00276-17 Robertson v Daily Record

    • Date complaint received

      29th June 2017

    • Outcome

      No breach - after investigation

    • Code provisions

      1 Accuracy, 2 Privacy, 3 Harassment

Decision of the Complaints Committee 00276-17 Robertson v Daily Record

Summary of Complaint 

1.    Colin Robertson complained to the Independent Press Standards Organisation that the Daily Record breached Clause 1 (Accuracy), Clause 2 (Privacy) and Clause 3 (Harassment) of the Editors’ Code of Practice in the following articles headlined:

(1)   “Trump Nazi rally extremist is mystery Scottish vlogger,” published in print on 24 November 2016, and

(2)   “who?”, published online 23 November 2016;

(3)   “Unmasked”, published in print on 9 January 2017, and

(4)   “Meet the vile blogger whose racist articles have made him a global internet sensation”, published online on 9 January 2017;

(5)   “Racist vlogger could face hate law cop probe”, published in print on 10 January 2017, and

(6)   “Vile vlogger Colin Robertson could face police probe over racist rants”, published online on 10 January 2017;

(7)   “And good riddance”, published in print on 11 January 2017, and

(8)   “Vile YouTube racist flees to US and puts out the begging bowl after Record exposes him”, published online 11 January 2017.

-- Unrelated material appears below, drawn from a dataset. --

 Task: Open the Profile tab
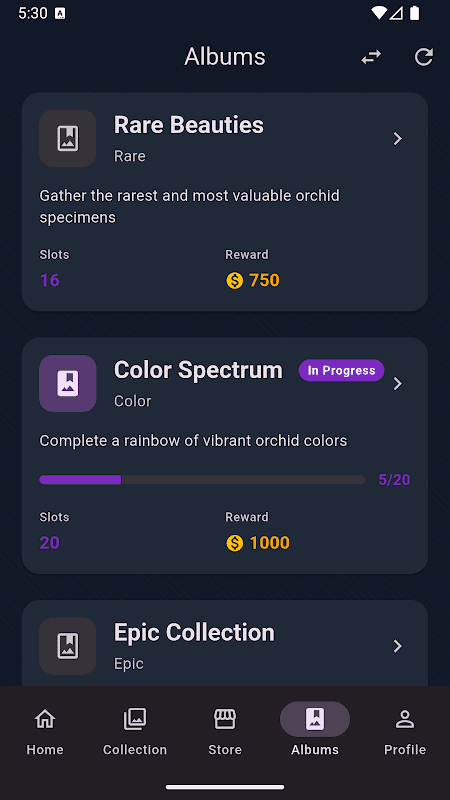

2.  The articles reported on speculation surrounding the identity of a video blogger, who had published videos on his YouTube channel, “Millenial Woes”. They reported that the blogger had given a speech at a white nationalist conference in Washington DC, which had gained international attention after footage from the event had appeared to show supporters giving Nazi salutes and shouting “Hail Trump”. They said that the conference had led the then president-elect, Donald Trump, to “disavow the extremist alt-right”.

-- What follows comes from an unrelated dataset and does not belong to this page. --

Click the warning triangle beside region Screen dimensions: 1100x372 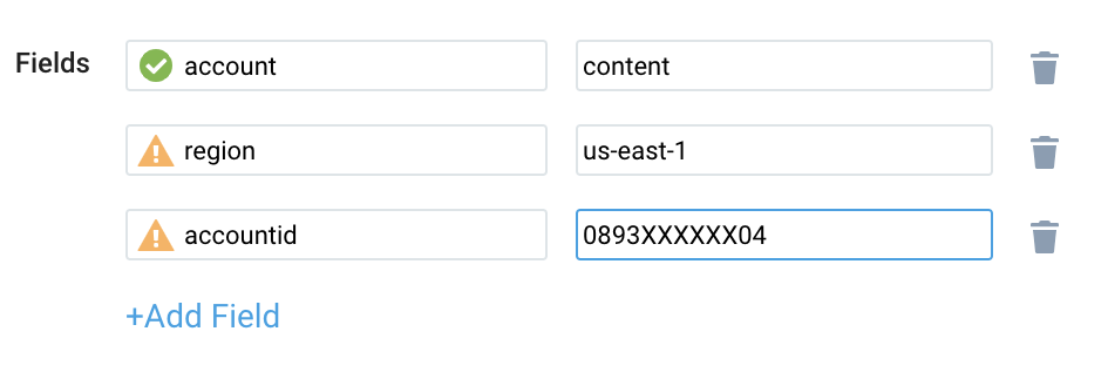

3.    The first and second article contained an image of the complainant, taken from one of his YouTube videos. The articles reported: “Do you know this Scots vlogger? If so, please call our news desk “. The third and fourth articles identified the complainant as the YouTube blogger who had attended the US conference.

4.  The articles described the complainant as “racist”, “misogynistic”, “anti-Semitic”, and “hateful”. They reported that the complainant delivers “racist and misogynistic monologues”, “pours out a stream of sordid venom” and “preaches Nazi vitriol from his bedroom”, describing the videos as “vile”, “rants”, and “hate-filled”.

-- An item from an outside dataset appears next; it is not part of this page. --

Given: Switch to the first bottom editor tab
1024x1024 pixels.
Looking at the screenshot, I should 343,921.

5.   The fourth and fifth articles said that a journalist had visited the complainant at his home in order to obtain comment, but said that “two police officers told our reporter the person inside the property had ‘no interest whatsoever in speaking’”. They also reported that “a woman who answered the door at his mother’s house declined to speak yesterday”. The articles also included an image of the outside of the complainant’s home.

6.  The complainant expressed concern that the way in which the articles described him, and his videos, were inaccurate and pejorative characterisations. He said that the quotes from his videos, had been taken out of context, and therefore the use of this terminology in the article was a misleading characterisation of the views held by the complainant.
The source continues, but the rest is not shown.